The National Security Agency has been secretly collecting the phone call records of tens of millions of Americans, using data provided by AT&T, Verizon and BellSouth, people with direct knowledge of the arrangement told USA TODAY.

The NSA program reaches into homes and businesses across the nation by amassing information about the calls of ordinary Americans — most of whom aren’t suspected of any crime. This program does not involve the NSA listening to or recording conversations. But the spy agency is using the data to analyze calling patterns in an effort to detect terrorist activity, sources said in separate interviews.

If this turns out to be as bad as it sounds, you can count on the administration and their apologists to throw up the usual smokescreens. They can’t use “we’re only tracking calls to foreign terrorists” anymore, but they’ve still got “protect the nation from evildoers” and “if you’re not doing anything wrong, why worry?” to fall back on. And it’ll probably work, to some extent. I don’t think people realize how precious their privacy is, and how dangerous a government like this can be. It can happen here. It is happening here.

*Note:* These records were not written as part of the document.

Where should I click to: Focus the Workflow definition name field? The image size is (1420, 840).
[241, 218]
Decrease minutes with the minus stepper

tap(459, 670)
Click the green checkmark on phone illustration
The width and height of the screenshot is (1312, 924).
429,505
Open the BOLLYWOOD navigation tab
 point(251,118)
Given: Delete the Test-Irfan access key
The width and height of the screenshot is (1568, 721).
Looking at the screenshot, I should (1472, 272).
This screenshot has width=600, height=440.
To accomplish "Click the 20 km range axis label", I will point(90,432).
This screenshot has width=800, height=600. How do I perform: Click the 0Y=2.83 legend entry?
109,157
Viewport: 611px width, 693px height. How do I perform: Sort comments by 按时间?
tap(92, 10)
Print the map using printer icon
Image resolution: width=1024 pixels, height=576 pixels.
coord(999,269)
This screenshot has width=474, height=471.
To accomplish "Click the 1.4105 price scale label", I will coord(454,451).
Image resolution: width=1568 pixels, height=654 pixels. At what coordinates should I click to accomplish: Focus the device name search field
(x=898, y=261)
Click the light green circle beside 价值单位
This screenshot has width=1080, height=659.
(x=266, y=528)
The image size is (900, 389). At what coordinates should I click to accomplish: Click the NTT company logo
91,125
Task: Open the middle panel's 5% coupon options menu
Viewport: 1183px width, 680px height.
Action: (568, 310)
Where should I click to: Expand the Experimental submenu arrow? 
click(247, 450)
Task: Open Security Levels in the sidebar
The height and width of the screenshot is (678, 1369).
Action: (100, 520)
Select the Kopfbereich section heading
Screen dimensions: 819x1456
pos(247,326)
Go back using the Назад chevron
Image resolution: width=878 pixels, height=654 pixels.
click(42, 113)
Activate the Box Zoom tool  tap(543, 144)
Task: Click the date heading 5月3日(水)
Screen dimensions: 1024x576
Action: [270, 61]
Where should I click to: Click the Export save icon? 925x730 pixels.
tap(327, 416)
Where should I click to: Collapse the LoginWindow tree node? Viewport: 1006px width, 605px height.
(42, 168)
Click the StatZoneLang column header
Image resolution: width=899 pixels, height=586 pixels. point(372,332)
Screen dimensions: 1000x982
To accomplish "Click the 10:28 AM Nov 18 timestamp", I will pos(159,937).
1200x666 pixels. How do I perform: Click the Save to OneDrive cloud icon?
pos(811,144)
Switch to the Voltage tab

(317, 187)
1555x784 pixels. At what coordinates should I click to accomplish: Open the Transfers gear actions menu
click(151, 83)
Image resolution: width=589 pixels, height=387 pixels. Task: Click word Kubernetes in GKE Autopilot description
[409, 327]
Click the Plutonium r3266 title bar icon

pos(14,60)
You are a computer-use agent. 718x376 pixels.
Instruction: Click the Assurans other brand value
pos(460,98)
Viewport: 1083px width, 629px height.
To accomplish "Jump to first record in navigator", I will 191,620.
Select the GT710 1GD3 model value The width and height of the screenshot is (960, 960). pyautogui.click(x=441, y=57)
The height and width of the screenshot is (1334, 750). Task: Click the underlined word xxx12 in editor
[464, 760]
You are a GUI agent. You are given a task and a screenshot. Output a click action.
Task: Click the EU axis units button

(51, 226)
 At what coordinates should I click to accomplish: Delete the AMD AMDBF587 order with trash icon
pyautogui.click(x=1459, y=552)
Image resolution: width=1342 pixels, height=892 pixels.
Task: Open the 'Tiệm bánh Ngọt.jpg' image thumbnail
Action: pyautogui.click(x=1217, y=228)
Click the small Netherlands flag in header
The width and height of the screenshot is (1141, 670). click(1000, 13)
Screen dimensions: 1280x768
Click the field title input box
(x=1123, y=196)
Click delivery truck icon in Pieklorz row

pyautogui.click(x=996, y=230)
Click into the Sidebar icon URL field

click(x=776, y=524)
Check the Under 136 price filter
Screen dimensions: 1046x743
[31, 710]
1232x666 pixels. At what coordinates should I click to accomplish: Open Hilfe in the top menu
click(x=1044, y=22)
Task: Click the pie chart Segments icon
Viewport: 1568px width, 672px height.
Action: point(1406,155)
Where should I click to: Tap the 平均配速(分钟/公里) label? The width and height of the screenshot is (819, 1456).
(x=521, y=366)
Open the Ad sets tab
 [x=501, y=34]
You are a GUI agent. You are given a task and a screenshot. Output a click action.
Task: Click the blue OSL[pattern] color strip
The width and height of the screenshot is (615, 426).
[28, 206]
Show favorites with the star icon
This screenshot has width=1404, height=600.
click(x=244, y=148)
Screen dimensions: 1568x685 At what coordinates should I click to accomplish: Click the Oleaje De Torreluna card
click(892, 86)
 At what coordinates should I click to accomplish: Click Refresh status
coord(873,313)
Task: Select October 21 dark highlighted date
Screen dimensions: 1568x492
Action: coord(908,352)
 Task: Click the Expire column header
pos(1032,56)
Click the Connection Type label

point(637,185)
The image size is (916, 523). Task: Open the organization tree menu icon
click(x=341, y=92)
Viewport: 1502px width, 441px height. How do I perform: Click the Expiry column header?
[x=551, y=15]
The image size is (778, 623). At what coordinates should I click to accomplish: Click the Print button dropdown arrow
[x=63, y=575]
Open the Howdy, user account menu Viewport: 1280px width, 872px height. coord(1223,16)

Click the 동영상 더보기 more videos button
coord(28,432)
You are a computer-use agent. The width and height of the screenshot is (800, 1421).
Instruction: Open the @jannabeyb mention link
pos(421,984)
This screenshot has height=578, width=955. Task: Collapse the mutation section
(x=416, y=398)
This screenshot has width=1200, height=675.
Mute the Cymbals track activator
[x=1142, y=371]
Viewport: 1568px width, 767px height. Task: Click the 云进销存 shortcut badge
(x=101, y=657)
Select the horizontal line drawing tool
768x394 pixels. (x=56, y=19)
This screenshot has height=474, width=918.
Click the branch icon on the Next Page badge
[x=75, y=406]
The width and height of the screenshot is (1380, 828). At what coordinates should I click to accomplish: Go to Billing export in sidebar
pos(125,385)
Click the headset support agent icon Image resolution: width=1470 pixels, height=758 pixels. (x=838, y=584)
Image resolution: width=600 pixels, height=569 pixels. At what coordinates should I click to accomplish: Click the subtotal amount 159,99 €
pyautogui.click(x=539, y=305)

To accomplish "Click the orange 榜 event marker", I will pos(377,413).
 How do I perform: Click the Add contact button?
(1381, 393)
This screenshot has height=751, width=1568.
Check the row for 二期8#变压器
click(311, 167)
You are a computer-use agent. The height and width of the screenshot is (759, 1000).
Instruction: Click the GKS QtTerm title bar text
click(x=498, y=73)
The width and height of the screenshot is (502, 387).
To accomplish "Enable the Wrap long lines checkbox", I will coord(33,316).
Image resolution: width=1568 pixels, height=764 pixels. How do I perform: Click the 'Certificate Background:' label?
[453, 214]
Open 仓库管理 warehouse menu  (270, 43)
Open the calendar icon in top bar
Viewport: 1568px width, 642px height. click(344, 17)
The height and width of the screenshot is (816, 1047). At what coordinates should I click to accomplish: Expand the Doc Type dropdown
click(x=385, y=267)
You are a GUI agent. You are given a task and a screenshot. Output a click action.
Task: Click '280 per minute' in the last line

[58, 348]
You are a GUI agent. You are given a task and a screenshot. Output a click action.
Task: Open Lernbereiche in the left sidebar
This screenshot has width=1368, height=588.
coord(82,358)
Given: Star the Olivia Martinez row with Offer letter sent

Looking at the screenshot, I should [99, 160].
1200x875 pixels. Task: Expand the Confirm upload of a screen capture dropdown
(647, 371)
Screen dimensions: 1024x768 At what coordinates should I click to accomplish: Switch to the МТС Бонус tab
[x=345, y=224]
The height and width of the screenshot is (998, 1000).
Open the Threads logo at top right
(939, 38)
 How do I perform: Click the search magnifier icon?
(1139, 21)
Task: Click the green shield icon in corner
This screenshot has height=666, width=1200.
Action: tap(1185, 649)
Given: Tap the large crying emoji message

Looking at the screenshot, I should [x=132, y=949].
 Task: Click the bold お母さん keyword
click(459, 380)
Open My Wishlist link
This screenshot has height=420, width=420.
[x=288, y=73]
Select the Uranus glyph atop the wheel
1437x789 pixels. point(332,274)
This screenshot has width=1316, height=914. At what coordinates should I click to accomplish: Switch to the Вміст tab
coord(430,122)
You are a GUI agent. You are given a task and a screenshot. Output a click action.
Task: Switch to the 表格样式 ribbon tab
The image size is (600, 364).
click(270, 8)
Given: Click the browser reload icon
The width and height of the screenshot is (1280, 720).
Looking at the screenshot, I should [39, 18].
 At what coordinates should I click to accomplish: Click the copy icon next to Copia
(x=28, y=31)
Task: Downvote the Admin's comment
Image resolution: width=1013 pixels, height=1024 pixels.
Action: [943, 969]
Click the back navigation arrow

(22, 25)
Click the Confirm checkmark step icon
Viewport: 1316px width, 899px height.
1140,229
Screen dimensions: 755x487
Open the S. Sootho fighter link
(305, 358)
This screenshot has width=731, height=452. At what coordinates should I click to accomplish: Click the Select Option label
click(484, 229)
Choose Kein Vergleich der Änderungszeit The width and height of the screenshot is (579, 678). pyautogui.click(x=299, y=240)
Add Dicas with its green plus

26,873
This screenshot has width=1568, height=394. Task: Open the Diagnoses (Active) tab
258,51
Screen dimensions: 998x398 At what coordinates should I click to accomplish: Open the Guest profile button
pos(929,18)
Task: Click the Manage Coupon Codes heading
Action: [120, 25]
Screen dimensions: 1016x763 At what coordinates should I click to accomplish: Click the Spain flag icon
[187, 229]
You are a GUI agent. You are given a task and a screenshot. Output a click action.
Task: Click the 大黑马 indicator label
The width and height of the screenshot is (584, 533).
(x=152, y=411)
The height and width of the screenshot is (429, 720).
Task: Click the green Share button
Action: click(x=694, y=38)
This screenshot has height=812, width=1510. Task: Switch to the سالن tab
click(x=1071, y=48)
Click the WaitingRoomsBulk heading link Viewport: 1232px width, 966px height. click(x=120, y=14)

This isn’t all Bush and his cronies, though. It seems to me there are three parties to this outrage: the government, the phone companies, and us. I have nothing but contempt for Verizon, AT&T, and BellSouth, all of whom quickly handed over our phone records when the NSA came calling. Double contempt because they can’t even plead love of country: the USA Today article hints strongly that they were nicely compensated for their “patriotism”.

Nevertheless, we have to acknowledge our culpability here. Because who else but us is going to stop this thing? We can’t expect anything from the administration, obviously. Congress has made itself weak and ineffectual. And we certainly shouldn’t count on the soulless corporations who control our phones to do the right thing (with the notable, and noble, exception of Qwest, who told the NSA to fuck off). That leaves us.

So what do we do? We hit them where it hurts. Find their crotches, don our steel-toed boots, and start kicking. For the government, crotch = ballot box, and thank goodness we still have that crotch available to us. Let’s use it this time, shall we? Mid-term elections are coming up at the end of the year. Time to throw the bums out.

For the phone companies, crotch = pocketbook. I use Verizon for my local and cell calls, AT&T for long-distance. That means that every call I’ve made for the past five years is in an NSA database somewhere, waiting for some twisted Bush-spawned politico to dig it up and use it against me. He’s made several calls to Arabs, your honor! Arabs! Yes, they were his brother and his uncles and his aunts, but nevertheless! The safety of the nation is at stake!

Fuck this. I’m canceling my service with all of these treacherous monopolies. I have to. What other choice is there?

Update: According to the first polls, a majority of Americans (around 66%) are fine with the government tracking their calls. Seems like a quick and dirty survey, and the sample size looks suspiciously small to me, but nevertheless: not great news. Hopefully this changes as the true scale of this thing becomes apparent.